Para especialistas e empresas, o texto subverte o Marco Civil da Internet, que prevê responsabilização das plataformas apenas se mantiverem algum conteúdo mesmo após ordem judicial. Eles também apontam que o termo “prévio conhecimento” é vago, poderia se aplicar a qualquer reclamação ou denúncia de usuário.

Segundo Francisco Brito Cruz, diretor do Internet Lab, isso pode levar as plataformas a removerem muito conteúdo, restringindo a liberdade de expressão, por temer serem responsabilizadas.

Para Margarete, a responsabilização das plataformas é justa.

“Se elas analisam previamente o conteúdo do que é publicado em suas plataformas, é de se esperar que elas respondam pela omissão na aplicação de suas diretrizes”, diz a deputada.

“O árbitro não pode mudar as regras do jogo durante a partida, e sobretudo não pode beneficiar determinados grupos em função de outros, fazendo vista grossa em relação a esta ou aquela publicação. Por isso que, se essa análise prévia existe, é justo que as plataformas respondam por suas omissões.”

O argumento é semelhante ao de uma ordem executiva baixada pelo então presidente dos Estados Unidos Donald Trump em maio de 2020. O decreto determinava que as plataformas que usassem suas regras de moderação para remover conteúdo perderiam a imunidade a processos decorrentes de postagens de terceiros.
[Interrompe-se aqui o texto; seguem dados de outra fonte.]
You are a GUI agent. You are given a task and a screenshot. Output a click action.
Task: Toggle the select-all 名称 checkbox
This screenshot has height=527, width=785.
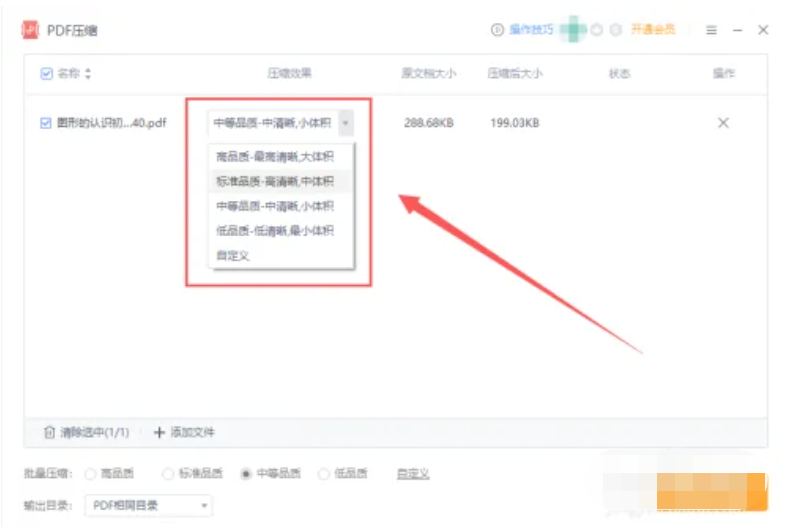click(46, 74)
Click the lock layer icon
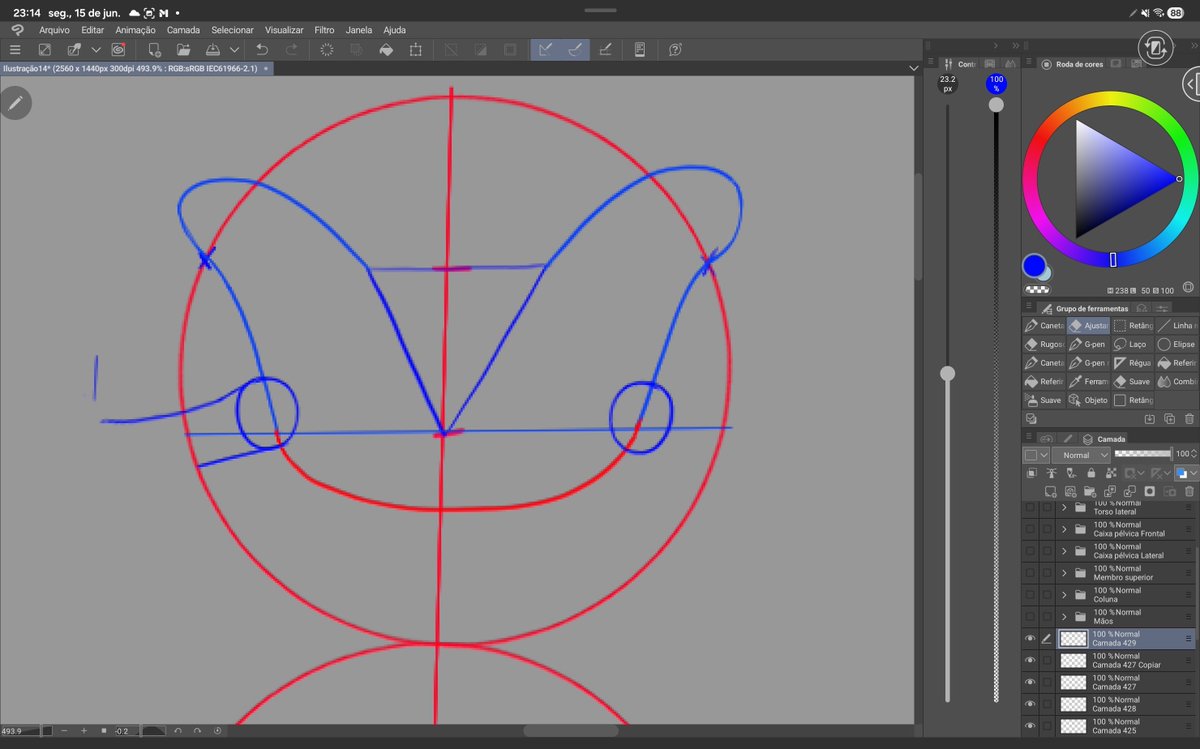1200x749 pixels. point(1091,473)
Trump havia acabado de ter postagens sobre “fraudes com votos pelo correio” rotuladas pelo Twitter.

Ao mesmo tempo em que impede as plataformas de remover contas de políticos, a proposta de reforma eleitoral brasileira obriga as empresas a moderarem conteúdo em ano de eleição quando houver “fatos sabidamente inverídicos” em relação ao processo ou pleito e a pré-candidatos, candidatos e partidos, quando “obtiver alcance significativo perante o eleitorado” e for provocado “pelo interessado ou usuário”.

A atuação das agências de checagem também é tolhida no texto, que determina, no artigo 545, que elas devem “retirar, retificar ou fazer adição de informações para fins de correção fidedigna dos fatos se comprovadas falhas”.
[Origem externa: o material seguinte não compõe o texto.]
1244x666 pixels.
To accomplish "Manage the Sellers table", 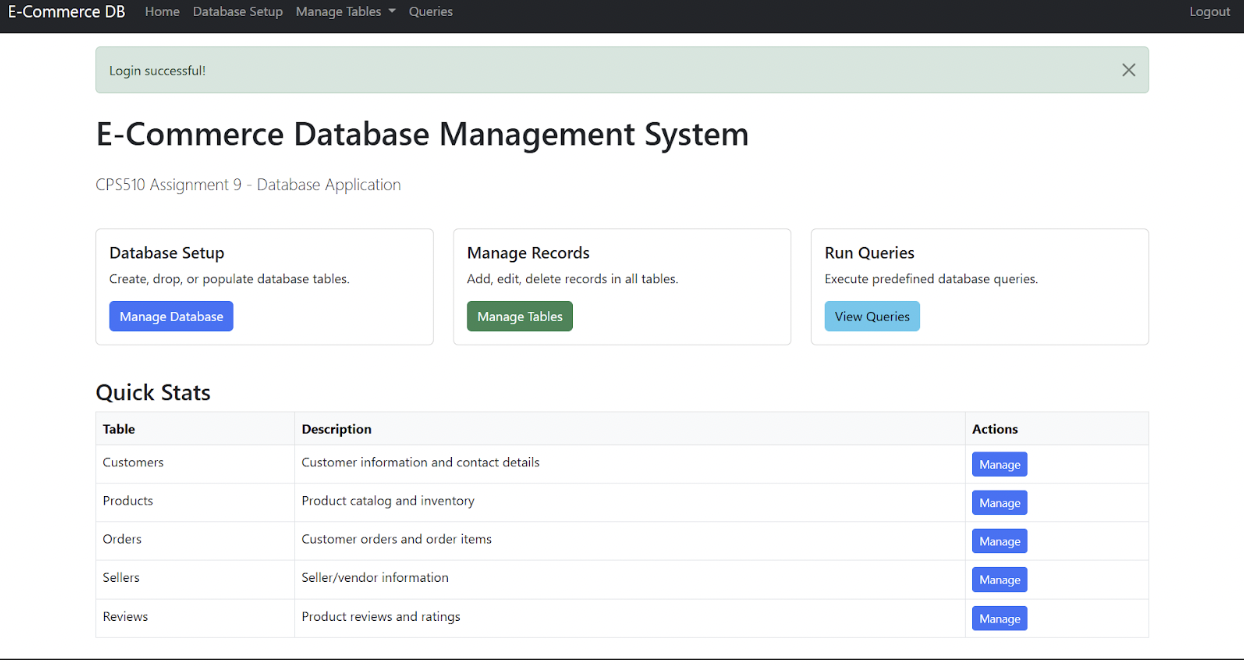I will pyautogui.click(x=999, y=579).
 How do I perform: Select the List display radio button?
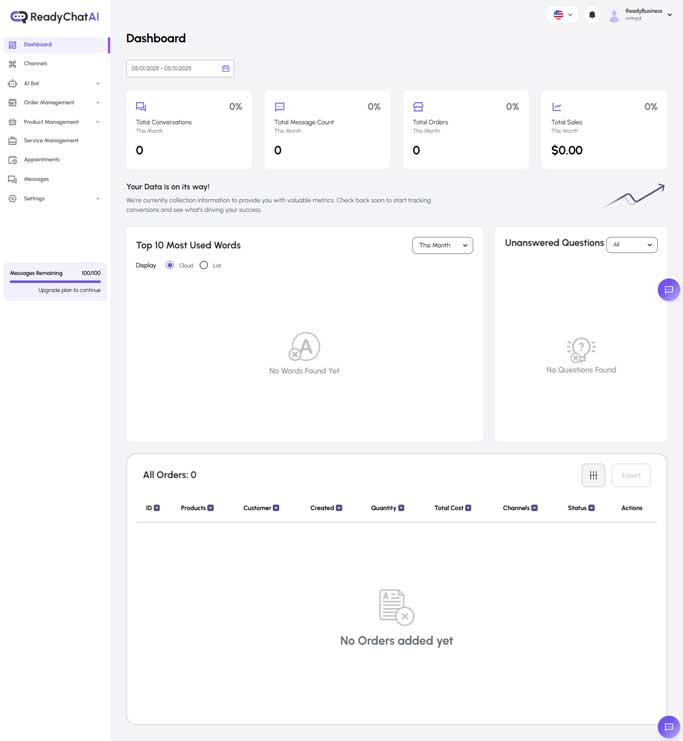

Segundo Margarete, a Justiça Eleitoral é que fará a verificação das informações sobre os responsáveis técnicos e fontes de financiamento das agências de checagem, bem como determinará a correção, retificação ou complementação de informações.
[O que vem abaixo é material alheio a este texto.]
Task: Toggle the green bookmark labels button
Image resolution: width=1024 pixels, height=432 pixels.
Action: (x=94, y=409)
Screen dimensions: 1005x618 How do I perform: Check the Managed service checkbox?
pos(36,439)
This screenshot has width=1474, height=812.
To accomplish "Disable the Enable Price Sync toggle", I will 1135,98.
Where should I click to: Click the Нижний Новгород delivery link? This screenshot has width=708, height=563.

Alguns pontos do texto foram elogiados por especialistas em direito eleitoral e internet. A reforma veda a contratação de qualquer tipo de serviço para maior disseminação de mensagens, tais como disparos em massa, e utilização de bancos de dados pessoais obtidos por dever profissional ou empresarial.

O texto deve ser apresentado aos líderes na semana que vem e, depois, irá para discussão com as bancadas.

“Nossa expectativa é que possamos aprovar o texto em plenário ainda neste ano, para que ele possa valer já para as eleições de 2022”, afirma a relatora.

Para que vigore na próxima eleição, a lei precisa ser aprovada pelo Congresso até outubro, um ano antes do pleito.